• Source material
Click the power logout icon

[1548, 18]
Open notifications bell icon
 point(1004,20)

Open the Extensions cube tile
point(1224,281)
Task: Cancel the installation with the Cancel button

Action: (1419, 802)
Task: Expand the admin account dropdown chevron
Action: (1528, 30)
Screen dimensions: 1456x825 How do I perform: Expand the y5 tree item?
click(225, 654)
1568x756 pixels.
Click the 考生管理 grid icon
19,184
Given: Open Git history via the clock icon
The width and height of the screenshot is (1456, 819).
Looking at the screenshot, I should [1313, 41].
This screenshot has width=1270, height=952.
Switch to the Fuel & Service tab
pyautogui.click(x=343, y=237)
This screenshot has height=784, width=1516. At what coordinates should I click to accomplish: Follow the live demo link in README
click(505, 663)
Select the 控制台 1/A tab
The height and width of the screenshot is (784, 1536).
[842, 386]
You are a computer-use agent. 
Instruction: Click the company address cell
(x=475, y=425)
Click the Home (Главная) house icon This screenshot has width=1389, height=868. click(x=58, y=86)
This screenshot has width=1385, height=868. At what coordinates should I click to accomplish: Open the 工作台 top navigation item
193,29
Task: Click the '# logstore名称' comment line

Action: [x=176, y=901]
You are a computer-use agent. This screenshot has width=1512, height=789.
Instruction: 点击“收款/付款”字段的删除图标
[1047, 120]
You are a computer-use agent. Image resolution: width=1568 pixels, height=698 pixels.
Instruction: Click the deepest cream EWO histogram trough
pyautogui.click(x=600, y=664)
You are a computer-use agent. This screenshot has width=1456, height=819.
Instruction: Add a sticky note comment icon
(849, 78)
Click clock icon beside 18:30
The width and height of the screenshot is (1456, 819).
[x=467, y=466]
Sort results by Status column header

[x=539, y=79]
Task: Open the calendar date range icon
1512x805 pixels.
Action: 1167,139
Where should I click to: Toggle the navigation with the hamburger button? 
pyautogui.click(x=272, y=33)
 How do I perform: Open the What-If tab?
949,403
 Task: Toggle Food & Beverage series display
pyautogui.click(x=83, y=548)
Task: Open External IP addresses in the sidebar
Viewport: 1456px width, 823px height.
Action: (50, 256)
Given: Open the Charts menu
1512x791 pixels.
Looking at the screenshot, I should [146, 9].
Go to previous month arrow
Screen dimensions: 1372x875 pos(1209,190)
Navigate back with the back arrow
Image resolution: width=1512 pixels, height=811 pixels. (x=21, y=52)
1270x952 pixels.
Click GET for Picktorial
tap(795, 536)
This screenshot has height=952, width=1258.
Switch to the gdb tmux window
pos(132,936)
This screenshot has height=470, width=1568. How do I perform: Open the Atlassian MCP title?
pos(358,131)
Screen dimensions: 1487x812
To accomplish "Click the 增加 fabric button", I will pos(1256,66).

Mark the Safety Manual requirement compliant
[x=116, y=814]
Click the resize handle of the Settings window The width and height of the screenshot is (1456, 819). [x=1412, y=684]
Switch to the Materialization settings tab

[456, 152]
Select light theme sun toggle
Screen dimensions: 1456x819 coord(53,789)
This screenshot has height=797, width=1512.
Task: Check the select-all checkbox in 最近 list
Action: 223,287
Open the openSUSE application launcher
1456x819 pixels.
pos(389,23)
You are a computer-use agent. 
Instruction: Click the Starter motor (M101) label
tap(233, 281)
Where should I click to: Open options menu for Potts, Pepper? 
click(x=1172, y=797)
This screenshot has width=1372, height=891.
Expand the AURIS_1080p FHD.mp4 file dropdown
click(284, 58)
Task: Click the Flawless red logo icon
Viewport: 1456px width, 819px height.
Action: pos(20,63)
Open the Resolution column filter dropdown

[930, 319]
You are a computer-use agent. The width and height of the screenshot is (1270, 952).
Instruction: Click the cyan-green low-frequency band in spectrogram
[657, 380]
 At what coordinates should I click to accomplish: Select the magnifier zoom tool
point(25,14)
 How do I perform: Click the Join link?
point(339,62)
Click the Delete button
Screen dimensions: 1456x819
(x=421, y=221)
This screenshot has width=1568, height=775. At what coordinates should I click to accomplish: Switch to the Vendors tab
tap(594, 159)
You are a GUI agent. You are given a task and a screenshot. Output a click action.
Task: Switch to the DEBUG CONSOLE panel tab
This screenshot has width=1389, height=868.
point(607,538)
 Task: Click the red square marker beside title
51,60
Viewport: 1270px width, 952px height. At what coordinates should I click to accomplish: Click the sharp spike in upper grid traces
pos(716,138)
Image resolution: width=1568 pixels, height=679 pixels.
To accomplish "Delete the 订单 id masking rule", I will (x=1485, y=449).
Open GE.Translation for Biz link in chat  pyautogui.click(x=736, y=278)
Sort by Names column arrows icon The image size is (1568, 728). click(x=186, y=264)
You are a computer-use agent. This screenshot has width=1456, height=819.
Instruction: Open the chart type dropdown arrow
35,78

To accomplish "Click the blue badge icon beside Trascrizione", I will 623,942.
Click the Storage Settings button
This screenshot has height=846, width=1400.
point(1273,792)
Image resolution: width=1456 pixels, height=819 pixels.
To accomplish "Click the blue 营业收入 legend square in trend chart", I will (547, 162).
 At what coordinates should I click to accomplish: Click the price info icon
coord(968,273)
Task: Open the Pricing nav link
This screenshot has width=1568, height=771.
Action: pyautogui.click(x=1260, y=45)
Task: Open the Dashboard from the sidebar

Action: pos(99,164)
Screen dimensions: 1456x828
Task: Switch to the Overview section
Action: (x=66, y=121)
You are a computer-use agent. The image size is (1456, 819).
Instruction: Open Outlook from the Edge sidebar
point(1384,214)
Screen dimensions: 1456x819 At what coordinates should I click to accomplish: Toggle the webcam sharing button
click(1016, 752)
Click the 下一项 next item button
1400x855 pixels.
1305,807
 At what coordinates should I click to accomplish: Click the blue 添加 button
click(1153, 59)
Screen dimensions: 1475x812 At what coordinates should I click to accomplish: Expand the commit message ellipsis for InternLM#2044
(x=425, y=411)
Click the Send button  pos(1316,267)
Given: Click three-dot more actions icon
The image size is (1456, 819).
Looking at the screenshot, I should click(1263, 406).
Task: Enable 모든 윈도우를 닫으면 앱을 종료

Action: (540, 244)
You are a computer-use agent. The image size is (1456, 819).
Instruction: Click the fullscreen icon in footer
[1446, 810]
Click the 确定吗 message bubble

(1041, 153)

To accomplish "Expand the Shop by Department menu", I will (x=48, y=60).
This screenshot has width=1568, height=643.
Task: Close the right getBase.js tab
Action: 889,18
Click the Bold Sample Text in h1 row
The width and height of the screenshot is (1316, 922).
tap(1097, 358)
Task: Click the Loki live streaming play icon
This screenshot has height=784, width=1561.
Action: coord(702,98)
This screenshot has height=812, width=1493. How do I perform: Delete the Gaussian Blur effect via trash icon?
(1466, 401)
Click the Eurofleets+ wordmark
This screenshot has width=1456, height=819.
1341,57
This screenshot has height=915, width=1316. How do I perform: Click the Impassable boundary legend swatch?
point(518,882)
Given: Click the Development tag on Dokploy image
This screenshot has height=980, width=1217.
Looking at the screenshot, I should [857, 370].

• Exercise instructions
For each line in the records that contains the word "clock", make a copy.

• Response area
Given: Open Git history via the clock icon
Click clock icon beside 18:30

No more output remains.